Twiss’s assessment was the result of running 10 trials per model and categorizing their outputs as helpful, useless or harmful. To their surprise, they found that despite its impressive abilities, GPT-4 had been more reliable and that GPT-5 faltered on several tasks. In half a dozen attempts, GPT-5 attempted to run code. It had exceptions that resulted in error messages or caused columns to be filled out incorrectly.

Despite some successes—GPT-5 did find effective solutions by using the actual index of each row and adding 1 to it—the overall inconsistency in performance raised eyebrows. One of the six primary aims of AI tools is that they should enhance productivity. Coding in general has become less efficient with the onslaught of new AI technology. With AI’s help, what used to take about five hours now sometimes takes seven or eight hours. Without the boost of AI, the extension takes much longer.

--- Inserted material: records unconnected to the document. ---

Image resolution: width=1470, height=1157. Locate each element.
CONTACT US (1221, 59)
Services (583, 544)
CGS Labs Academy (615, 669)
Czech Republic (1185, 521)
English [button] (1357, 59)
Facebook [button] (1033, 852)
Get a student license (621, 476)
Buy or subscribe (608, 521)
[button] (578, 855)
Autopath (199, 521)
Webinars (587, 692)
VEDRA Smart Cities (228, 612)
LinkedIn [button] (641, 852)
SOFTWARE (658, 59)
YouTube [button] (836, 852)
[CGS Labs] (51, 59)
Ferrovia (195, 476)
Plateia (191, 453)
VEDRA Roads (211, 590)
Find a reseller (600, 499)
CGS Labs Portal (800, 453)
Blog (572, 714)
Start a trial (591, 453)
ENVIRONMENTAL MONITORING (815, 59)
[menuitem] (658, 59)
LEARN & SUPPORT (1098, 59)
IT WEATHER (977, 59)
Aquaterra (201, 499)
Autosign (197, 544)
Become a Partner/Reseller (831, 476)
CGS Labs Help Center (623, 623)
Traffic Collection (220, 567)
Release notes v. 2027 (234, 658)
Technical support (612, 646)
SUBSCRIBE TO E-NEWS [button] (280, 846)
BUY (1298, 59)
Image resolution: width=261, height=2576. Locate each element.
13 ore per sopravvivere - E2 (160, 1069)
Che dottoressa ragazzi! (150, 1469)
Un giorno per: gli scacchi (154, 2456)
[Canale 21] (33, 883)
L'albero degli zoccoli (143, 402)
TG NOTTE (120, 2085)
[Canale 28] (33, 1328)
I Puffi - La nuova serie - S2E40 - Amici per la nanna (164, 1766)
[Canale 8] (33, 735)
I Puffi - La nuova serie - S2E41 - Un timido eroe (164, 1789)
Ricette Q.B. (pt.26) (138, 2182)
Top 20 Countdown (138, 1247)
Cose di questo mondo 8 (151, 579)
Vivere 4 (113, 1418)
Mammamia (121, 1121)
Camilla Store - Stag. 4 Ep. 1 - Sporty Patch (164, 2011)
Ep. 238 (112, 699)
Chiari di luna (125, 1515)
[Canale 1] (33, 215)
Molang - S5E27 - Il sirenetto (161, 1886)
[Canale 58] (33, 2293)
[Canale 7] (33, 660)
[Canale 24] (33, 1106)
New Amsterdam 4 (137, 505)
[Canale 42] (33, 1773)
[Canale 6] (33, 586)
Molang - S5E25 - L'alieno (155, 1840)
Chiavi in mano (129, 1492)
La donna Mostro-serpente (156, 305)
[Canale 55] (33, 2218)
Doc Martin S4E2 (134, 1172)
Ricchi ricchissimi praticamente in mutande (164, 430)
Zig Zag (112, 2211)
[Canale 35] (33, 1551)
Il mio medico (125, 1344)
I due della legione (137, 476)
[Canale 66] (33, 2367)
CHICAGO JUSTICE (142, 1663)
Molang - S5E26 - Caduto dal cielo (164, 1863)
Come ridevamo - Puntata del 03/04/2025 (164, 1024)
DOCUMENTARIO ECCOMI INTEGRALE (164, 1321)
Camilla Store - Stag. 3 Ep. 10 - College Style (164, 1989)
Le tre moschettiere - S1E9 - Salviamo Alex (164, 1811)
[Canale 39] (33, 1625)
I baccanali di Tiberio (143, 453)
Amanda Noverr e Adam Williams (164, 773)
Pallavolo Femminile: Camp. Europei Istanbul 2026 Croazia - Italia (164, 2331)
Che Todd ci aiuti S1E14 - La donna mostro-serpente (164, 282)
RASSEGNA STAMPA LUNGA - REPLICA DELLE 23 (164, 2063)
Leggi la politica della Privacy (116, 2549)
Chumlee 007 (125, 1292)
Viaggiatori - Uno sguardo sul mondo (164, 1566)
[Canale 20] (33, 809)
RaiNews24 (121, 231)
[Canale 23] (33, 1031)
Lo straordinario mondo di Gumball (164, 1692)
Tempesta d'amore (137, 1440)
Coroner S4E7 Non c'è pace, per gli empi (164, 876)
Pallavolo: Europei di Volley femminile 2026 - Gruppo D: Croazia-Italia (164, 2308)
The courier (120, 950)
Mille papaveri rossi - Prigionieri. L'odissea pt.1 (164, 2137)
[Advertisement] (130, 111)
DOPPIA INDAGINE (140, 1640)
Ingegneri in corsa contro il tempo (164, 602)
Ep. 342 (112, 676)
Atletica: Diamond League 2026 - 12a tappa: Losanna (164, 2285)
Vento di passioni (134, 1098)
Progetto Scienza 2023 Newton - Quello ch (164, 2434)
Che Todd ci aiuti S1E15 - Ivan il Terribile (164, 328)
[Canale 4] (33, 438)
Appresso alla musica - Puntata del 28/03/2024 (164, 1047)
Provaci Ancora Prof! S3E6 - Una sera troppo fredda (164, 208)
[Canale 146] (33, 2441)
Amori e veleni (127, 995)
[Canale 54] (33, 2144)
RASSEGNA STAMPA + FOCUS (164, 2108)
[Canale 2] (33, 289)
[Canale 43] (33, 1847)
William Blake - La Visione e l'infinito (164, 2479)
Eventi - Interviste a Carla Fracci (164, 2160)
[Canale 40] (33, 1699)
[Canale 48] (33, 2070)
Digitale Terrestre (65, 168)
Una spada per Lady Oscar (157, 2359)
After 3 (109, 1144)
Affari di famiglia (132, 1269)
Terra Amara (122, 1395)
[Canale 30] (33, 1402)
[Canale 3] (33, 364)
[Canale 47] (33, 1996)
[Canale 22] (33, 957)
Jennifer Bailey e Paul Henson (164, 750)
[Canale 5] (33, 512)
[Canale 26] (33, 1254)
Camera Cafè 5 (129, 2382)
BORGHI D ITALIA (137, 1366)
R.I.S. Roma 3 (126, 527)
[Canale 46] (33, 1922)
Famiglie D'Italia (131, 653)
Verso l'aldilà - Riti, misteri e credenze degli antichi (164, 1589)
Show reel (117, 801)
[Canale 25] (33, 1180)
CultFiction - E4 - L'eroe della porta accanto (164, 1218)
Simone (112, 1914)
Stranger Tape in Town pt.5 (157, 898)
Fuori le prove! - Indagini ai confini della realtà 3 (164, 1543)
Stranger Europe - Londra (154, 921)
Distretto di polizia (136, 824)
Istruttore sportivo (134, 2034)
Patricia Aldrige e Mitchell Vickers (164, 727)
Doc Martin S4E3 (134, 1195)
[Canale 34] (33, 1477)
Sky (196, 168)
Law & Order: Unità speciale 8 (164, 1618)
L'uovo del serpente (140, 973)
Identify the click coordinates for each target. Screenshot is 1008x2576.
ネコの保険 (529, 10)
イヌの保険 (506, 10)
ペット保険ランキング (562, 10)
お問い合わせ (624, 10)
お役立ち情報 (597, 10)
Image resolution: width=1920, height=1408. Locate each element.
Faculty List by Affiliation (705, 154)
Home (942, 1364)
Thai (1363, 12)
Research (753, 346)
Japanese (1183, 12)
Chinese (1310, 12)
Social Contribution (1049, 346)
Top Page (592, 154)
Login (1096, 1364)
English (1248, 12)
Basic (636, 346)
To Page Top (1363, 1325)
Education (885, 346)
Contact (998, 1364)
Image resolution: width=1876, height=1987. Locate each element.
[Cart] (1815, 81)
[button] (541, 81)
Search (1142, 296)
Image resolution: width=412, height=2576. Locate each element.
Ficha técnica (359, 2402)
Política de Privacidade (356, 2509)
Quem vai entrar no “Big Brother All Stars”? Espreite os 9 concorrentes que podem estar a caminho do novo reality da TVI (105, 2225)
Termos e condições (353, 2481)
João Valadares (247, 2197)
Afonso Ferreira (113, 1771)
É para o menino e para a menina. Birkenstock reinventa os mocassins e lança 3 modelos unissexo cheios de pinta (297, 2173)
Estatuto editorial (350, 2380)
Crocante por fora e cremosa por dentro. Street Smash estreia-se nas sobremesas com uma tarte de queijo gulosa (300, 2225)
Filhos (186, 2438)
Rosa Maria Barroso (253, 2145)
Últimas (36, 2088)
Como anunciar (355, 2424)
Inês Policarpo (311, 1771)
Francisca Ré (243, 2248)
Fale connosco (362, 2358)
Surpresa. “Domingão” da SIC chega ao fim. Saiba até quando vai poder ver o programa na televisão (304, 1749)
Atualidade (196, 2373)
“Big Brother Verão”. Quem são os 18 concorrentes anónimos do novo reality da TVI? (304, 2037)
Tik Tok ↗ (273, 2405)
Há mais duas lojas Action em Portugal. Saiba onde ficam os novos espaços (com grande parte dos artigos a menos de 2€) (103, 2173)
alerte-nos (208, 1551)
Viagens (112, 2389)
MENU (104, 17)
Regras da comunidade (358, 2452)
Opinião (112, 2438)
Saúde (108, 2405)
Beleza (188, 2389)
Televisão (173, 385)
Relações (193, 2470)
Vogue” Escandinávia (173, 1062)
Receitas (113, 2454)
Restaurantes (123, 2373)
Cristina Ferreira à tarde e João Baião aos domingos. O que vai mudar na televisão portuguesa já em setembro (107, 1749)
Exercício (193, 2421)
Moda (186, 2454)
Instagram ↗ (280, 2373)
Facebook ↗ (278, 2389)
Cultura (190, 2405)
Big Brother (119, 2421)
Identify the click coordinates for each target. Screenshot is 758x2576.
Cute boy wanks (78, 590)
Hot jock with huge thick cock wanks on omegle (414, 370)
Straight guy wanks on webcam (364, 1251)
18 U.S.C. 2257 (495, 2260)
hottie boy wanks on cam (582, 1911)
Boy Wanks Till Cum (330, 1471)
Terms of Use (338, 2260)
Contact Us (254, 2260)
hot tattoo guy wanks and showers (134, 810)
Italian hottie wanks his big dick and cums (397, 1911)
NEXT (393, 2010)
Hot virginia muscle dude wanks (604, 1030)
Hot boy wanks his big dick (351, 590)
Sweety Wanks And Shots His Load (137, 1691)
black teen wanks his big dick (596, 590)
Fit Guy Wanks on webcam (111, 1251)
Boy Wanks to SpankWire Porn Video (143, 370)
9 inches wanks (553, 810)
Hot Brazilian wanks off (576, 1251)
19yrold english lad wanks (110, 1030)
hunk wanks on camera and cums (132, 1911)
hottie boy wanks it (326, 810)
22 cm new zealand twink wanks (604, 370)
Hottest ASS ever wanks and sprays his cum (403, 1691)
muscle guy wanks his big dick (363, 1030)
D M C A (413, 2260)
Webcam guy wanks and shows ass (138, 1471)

This erosion of efficiency is deeply concerning for practitioners who use these types of models to make their work more efficient and effective. As an innovator in delivering predictive-analytics risk models to lenders, Carrington Labs understands that the demand for mission-critical coding support is great.

The Future of AI Coding Assistants

Twiss looks back on the changing world of AI-powered coding assistants. He observes that the improvements in the quality of GPT models begin to plateau ever so sharply by 2025. This stagnation seems to have marked the beginning of a dramatic recent decline in their effectiveness. The early excitement around these tools as a means to improve coding productivity is fading as we see the mixed results they produce.

The obstacles encountered by users such as Twiss stress an important point. Developers need to continue to hone these models. Dependence on AI for coding tasks is all the rage, but there’s a catch. Users need to be cautious about the shortcomings of these tools and willing to pivot when faced with out-of-the-ordinary outputs.